Les esclaves oubliés de Tromelin

L’homme mauvais est comme une pierre que l’on jette sur la pente d’un précipice, il ne s’arrête qu’au fond de l’abime.
— Savoia

C'est sur ces mots que se termine la première partie de ce sombre et terrifiant épisode de l'époque esclavagiste de notre "brillante" civilisation blanche…

Tromelin, île des Sables, est un îlot perdu au milieu de l'océan Indien dont la terre la plus proche est à 500 kilomètres de là... Le magnifique album de Sylvain Savoia transporte avec brio le lecteur dans ce voyage insensé à la fin du XVIIIe siècle, de l'Utile, un navire de la Compagnie des Indes qui aura l'infortune de faire naufrage avec à son bord une "cargaison" d'esclaves malgaches. Si les survivants construisent une embarcation de fortune, seul l'équipage blanc peut y embarquer, abandonnant derrière lui soixante esclaves... Les rescapés vont se battre pour survivre pendant 15 ans sur ce bout de caillou traversé par les tempêtes. Ce n'est que le 29 novembre 1776, que le chevalier de Tromelin récupérera les huit esclaves survivants : sept femmes et un enfant de huit mois...

Sylvain Savoia est un auteur dont on a découvert le talent entre autres dans Marzi, récits forts inspirés des souvenirs d’enfance de sa compagne Marzena Sowa dans sa Pologne natale des années 80 (dès 2004, Dupuis) ou dans un autre registre Al Togo, aventures policières parcourant l’Europe (Dargaud, 2003).

Avec Les Oubliés de Tromelin, Savoia s’attaque à une page quasi légendaire et pourtant tristement vraie de l’histoire de l’esclavagisme. Se basant essentiellement sur les recherches archéologiques de Max Guérout, officier de marine et archéologue (GRAN, groupe de recherche en archéologie navale), l’auteur construit remarquablement son histoire et fait vibrer le lecteur au travers du regard de Tsimiavo, esclave malgache.

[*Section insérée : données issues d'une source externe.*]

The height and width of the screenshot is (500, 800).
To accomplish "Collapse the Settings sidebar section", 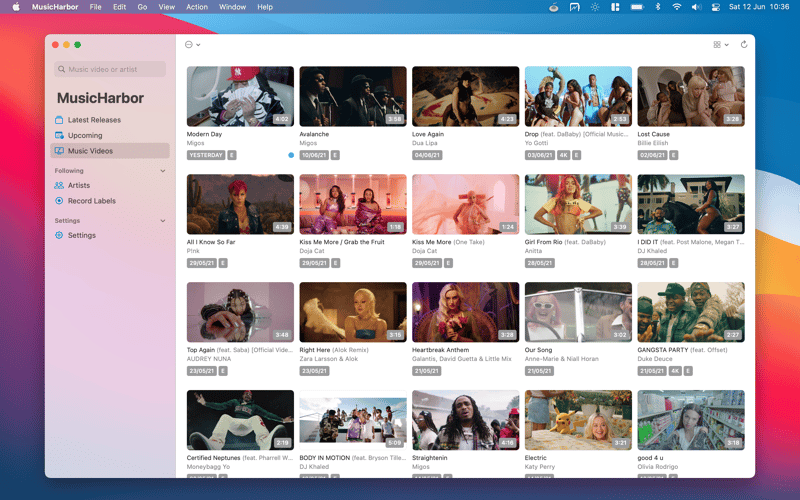I will [163, 221].
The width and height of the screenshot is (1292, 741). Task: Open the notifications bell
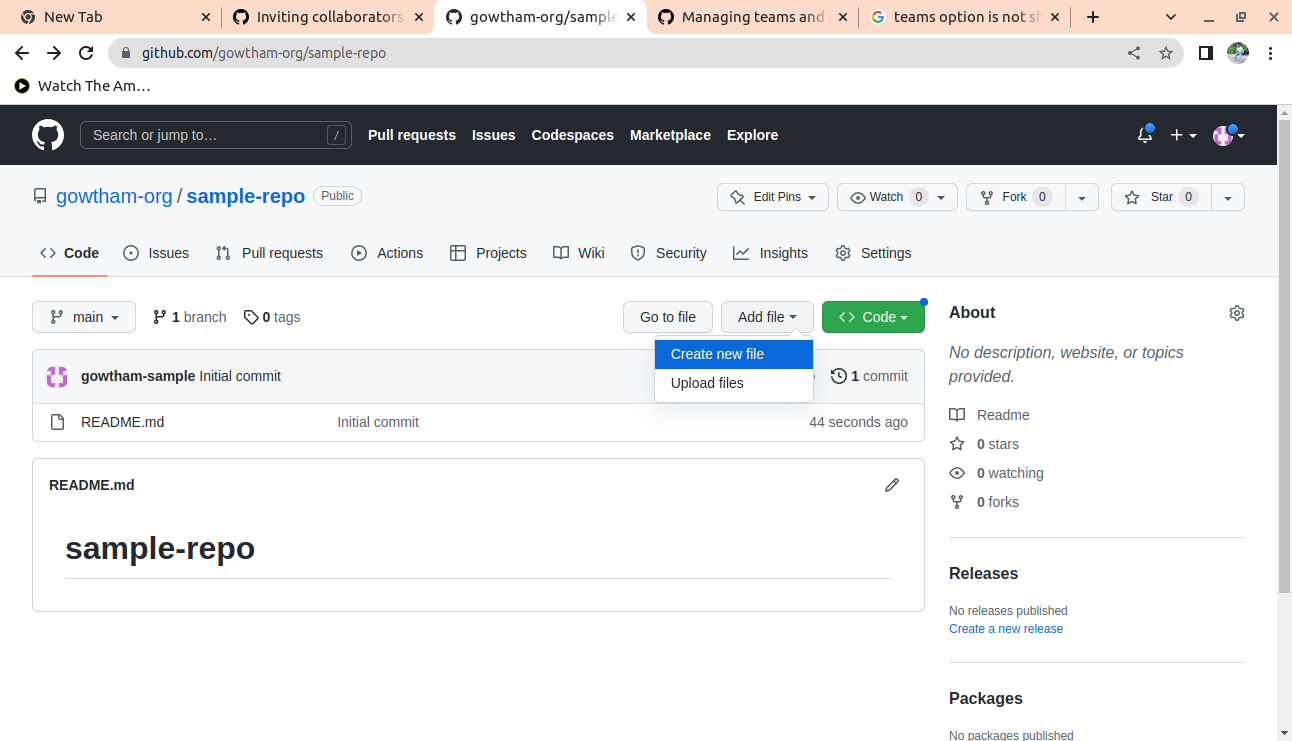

On est très proche du documentaire dans le sens noble du terme. Tout entraine à la découverte et à la réflexion. Le dessin est très pur, proche de la ligne claire, permettant de s’attarder sur des dialogues si riches que l'on est sans cesse tenté d'en extraire quelques remarquables citations. Pour encore appuyer  la véracité de son propos, l'auteur entremêle quelques planches campées dans notre présent où il se met en scène et raconte les moments forts des quatre campagnes archéologiques menées entre 2006 et 2013, fouilles terrestres et sous-marines auxquelles Savoia aura la chance d'assister en 2010 afin de mieux retracer les énigmes de ces esclaves abandonnés. Preuve est faite une fois encore que la réalité dépasse de loin la fiction. L'extrême ténacité et ingéniosité dont on fait preuve ces hommes luttant contre les forces de la nature pour leur survivre nous laisse pantelant. Puis, il  y a ce parcours vers la déchéance humaine, où même au plus bas, certains parviennent à garder une dignité rare et précieuse…

A lire pour apprendre, pour réfléchir sur cet épisode méconnu du peuple malgache et pour apprécier la virtuosité du dessinateur.

Passionnant également, la présence d'un cahier documentaire pour appuyer encore les données historiques de ce drame qui sensibilisa les abolitionnistes de l’esclavage. 

Une réalisation qui fera assurément la fierté de la collection Aire Libre de Dupuis. Avril 2015, 120 pages, 20,50 €.

A noter que cet album parait à l'occasion de la Journée nationale des mémoires de la Traite, de l'esclavage et leurs abolitions, le 10 mai. Une exposition "Tromelin, l'île aux esclaves oubliés" ouvrira à l'automne 2015 au Chateau des Ducs de Bretagne à Nantes, avant de tourner en 2016 à Lorient, Bordeaux et Marseille. Une très belle rétrospective scénographiée des fouilles y sera présentée.